In 1980 the Apple IPO was too risky for Massachusetts

In December 1980, Apple had its IPO. They were not allowed to sell in Massachusetts because they were deemed to be too risky.

At end of the day, the stock had increased in value by almost 32% to close at $29, leaving the company with a market value of $1.778 billion. Apple is now worth over $1 trillion. This was an increase of over 500 times from the end of trading on its first day.

2 thoughts on “In 1980 the Apple IPO was too risky for Massachusetts”

  1. It seems odd to me that Apple was considered all that risky. In 1980 they had profitable products that dominated the microcomputer market. The IBM PC, the open standards of which made microcomputer hardware a commodity market, was two years in the future.
    A physics professor I knew had an apple in his lab around 79 or so. For what he could run on it, he much preferred it to the time shared, punch card I/O dominated big iron that was the norm at the time. Because of it, he never went over his allotted time on the IBM 360/370 hardware, so he did not have to purchase more.
    I also knew computer science students that had an apple, and a 300 BAUD modem at home to use as a terminal for the timeshare hardware they had to program on.

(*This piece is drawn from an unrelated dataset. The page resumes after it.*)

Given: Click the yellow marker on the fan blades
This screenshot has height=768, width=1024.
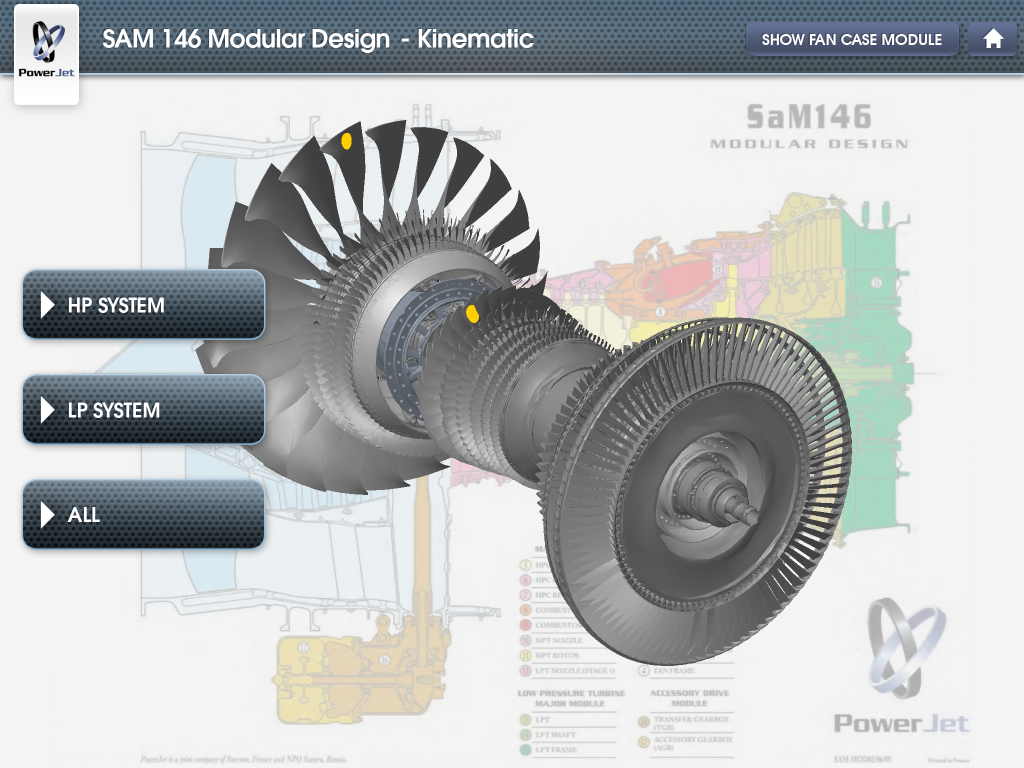Looking at the screenshot, I should (346, 142).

Otherwise, they’d have been stuck punching cards at the computer center till 3 in the morning.

  2. Maybe we need to look at the trajectory of every computer stock listed in 1980 to see if it was incorrect to label apple as “risky”.

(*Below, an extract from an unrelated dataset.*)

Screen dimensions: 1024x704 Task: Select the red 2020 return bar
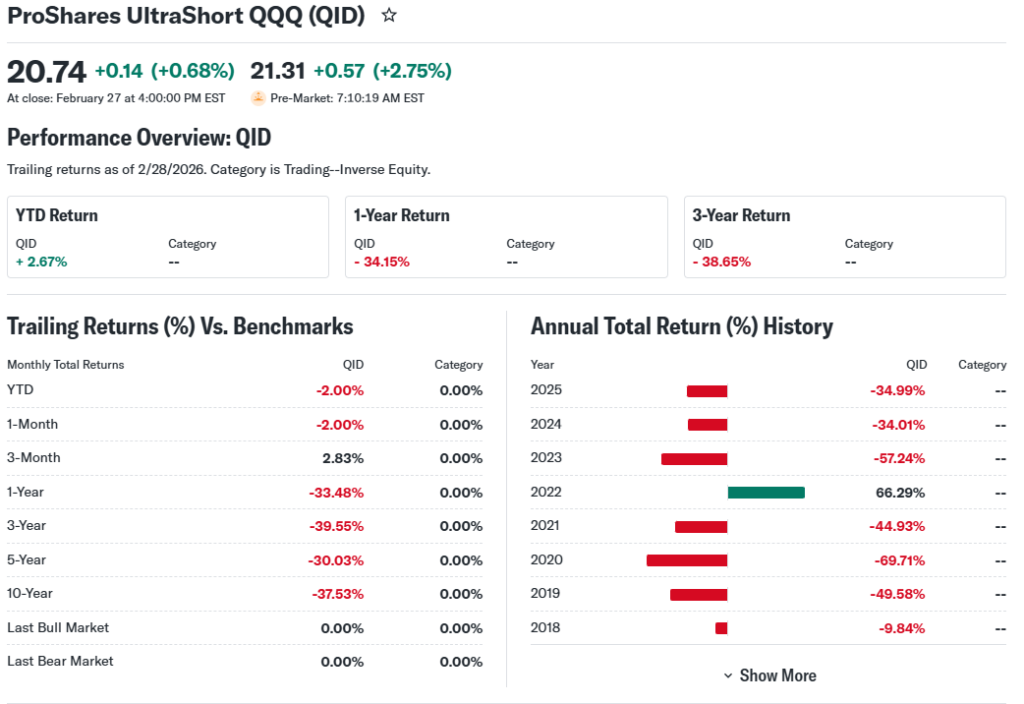[x=687, y=560]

    Well not “computer stock”, it’s only with the benefit of hindsight that we know computers were going to be so dominant over the next 4 decades. So technology stock.

    Actually, in 1980 it wasn’t clear that technology would be huge either. IIRC the big deals at the time were oil prices and prospects for war in the middle east. So every startup IPO in 1980. Including all the oil exploration companies. The electric car companies. The energy sufficient home companies. All the stuff that seemed possibly lucrative given the experience of the 1970s.